No caso da microcefalia em recém-nascidos, Brindeiro informou que os casos aumentaram violentamente de 2015 até hoje, especialmente no Nordeste, e o quadro deve ser o mesmo no Rio de Janeiro dentro de pouco tempo. “No Grande Rio já temos um número alto de pessoas afetadas. A microcefalia tem uma série de causas possíveis.: desordens genéticas, intoxicação química e por drogas, malnutrição materna e infecção por vírus e bactéria.”
O perfil sociodemográfico de mães dos recém-nascidos com microcefalia mostra que elas têm, em geral, pouca idade – média de 25 anos – e uma renda muito baixa. São, em geral, donas de casa. “Microcefalia é só a ponta do iceberg. Por que , por exemplo, não foi detectado o mesmo na África, Ásia, Oceania?”

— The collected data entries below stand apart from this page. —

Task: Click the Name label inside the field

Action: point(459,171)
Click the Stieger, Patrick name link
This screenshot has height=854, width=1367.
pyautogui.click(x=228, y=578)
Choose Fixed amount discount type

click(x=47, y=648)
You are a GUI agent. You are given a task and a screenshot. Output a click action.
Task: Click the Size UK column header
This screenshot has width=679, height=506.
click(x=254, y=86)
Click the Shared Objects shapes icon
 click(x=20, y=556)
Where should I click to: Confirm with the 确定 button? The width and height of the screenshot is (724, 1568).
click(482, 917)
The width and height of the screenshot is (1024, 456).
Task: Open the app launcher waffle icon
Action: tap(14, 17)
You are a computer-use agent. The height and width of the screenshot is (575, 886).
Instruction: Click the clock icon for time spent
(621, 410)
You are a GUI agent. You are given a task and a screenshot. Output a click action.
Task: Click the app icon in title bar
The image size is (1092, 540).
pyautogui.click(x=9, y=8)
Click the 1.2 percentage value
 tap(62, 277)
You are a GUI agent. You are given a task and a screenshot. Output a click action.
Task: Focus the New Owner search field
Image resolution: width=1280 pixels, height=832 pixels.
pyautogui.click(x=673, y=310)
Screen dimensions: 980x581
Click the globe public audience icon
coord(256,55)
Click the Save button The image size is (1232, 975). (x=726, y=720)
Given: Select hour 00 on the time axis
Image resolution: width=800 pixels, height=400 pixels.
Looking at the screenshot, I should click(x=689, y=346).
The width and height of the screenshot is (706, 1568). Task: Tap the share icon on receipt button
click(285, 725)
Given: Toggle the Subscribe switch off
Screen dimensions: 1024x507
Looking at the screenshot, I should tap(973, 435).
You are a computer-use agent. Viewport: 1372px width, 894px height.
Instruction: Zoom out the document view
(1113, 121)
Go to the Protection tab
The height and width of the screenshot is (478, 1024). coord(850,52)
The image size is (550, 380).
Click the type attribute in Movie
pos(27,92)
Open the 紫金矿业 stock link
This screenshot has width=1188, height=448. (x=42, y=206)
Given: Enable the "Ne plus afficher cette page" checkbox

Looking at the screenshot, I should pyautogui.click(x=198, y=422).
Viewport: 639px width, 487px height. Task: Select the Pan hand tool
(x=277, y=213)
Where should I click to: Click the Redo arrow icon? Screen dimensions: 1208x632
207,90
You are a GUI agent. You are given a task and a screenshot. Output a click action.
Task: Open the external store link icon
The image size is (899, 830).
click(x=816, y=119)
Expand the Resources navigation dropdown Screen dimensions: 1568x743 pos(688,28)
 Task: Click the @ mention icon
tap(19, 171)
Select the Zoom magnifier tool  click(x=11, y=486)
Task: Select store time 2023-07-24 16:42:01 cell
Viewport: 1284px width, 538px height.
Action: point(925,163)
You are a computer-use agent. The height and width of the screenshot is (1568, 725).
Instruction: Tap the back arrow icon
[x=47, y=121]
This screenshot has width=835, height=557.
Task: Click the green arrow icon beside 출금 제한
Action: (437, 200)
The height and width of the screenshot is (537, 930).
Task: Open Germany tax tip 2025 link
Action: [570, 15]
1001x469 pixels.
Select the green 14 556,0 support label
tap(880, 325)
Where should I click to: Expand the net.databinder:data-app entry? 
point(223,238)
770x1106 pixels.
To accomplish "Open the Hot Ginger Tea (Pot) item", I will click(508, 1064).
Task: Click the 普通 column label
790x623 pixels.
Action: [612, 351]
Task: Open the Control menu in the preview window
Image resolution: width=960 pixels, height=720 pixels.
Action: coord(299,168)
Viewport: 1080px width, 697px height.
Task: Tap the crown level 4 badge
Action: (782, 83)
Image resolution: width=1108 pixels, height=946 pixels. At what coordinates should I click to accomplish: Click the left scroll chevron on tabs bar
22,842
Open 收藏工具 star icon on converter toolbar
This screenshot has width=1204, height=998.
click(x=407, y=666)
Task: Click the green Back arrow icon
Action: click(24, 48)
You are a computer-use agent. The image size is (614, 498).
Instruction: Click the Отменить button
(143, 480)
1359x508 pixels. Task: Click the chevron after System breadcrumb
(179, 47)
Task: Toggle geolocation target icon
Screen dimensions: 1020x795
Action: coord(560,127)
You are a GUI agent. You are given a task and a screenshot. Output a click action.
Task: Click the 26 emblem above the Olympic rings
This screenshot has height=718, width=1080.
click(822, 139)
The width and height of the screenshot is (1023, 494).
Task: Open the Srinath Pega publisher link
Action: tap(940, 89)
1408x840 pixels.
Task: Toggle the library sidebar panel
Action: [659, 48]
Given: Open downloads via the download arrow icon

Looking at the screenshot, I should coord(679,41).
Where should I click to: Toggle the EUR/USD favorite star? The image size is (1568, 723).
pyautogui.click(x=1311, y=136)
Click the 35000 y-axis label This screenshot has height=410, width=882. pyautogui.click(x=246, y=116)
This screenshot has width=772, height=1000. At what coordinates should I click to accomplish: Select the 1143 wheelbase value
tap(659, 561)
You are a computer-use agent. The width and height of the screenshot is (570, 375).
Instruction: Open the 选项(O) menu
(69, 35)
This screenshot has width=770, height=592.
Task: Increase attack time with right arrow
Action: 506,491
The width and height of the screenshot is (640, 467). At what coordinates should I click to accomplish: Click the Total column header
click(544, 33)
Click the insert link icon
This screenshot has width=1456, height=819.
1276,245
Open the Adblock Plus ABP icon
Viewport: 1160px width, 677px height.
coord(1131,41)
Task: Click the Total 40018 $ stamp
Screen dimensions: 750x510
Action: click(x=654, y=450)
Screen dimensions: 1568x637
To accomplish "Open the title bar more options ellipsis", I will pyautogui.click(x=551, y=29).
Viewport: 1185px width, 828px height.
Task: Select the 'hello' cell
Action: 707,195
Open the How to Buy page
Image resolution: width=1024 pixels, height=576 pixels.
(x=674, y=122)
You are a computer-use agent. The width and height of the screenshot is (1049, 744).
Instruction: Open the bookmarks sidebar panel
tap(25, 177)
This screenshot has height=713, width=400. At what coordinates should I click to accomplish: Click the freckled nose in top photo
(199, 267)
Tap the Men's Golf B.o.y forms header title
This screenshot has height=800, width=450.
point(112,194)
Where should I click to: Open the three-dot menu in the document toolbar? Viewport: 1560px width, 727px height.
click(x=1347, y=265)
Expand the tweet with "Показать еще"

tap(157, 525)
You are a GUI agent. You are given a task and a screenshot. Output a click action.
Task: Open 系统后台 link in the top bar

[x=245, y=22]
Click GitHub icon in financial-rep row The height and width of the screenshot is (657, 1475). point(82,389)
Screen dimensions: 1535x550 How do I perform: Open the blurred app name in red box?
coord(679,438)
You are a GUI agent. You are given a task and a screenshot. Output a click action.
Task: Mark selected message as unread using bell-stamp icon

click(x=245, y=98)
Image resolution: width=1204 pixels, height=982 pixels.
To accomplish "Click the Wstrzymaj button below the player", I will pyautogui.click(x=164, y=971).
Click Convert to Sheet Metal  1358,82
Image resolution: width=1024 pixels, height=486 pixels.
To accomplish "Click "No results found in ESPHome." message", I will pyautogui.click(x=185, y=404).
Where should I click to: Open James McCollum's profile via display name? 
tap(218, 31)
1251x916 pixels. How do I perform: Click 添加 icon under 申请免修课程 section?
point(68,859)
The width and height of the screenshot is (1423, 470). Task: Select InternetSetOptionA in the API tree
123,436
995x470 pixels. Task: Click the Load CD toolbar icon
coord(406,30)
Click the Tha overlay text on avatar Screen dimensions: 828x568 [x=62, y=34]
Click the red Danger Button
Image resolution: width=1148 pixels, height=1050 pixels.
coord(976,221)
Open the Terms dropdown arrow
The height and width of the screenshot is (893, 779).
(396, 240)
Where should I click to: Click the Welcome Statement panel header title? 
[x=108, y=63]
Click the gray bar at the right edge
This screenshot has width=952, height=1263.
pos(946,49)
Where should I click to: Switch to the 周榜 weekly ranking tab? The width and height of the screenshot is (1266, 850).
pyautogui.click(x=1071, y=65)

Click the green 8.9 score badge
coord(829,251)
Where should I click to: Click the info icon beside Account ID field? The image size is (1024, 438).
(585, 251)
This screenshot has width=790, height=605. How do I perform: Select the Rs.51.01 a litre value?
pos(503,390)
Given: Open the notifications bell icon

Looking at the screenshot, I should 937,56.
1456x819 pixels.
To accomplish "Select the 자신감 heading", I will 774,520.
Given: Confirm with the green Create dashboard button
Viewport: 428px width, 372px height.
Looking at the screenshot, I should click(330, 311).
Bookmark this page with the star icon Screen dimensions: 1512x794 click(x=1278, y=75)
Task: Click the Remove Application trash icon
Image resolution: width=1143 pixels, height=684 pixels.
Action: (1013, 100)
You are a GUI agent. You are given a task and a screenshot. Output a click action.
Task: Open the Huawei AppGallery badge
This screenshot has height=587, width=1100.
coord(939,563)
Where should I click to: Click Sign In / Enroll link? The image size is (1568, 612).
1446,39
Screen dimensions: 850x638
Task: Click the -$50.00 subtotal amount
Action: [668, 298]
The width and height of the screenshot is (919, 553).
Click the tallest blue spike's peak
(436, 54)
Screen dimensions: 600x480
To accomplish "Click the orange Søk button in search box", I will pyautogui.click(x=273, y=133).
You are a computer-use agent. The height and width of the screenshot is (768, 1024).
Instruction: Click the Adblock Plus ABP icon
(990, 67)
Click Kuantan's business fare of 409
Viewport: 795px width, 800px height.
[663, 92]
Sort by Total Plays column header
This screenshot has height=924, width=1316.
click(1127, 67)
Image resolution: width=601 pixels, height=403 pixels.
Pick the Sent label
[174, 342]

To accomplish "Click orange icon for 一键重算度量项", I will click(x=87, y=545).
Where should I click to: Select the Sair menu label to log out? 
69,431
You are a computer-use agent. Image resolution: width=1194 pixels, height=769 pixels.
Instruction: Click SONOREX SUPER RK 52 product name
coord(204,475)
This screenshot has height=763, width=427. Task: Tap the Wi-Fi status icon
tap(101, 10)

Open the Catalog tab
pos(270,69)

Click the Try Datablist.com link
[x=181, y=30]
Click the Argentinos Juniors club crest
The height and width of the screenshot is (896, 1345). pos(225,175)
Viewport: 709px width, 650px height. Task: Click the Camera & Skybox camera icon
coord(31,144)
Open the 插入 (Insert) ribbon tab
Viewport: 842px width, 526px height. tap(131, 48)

Brindeiro informou, ainda, que também já foram detectados vários casos de dupla infecção. “É um quadro clássico: são pessoas que tiveram uma cura aparente e, um ou dois meses depois, voltaram com o mesmo quadro ou agravado. Então a reativação do zika é possível? Há, também, uma confusão de diagnósticos sindrômicos – muitas vezes, confunde-se muito zika com chikungunya.”
Um possível medicamento
Brindeiro afirmou que os pesquisadores de sua equipe estão caminhando na elaboração de medicamentos, principalmente para mulheres grávidas. Eles conseguiram isolar o vírus zika usando cloroquina, um medicamento já utilizado contra a malária. Estudos feitos em laboratório mostraram que a cloroquina foi capaz de proteger neuroesferas, estruturas celulares que reproduzem o cérebro em formação, em até 95%. “Não tem contraindicação para gestantes”, comemorou.
O pesquisador reconheceu a urgência para desenvolver medicamentos que possam lidar com a epidemia e ressaltou o potencial do país nesse sentido: “O Brasil mostrou que, mesmo com pouco investimento na pesquisa foi possível avançar. Imagina, então, se houvesse investimento, o que não seríamos capazes de fazer?”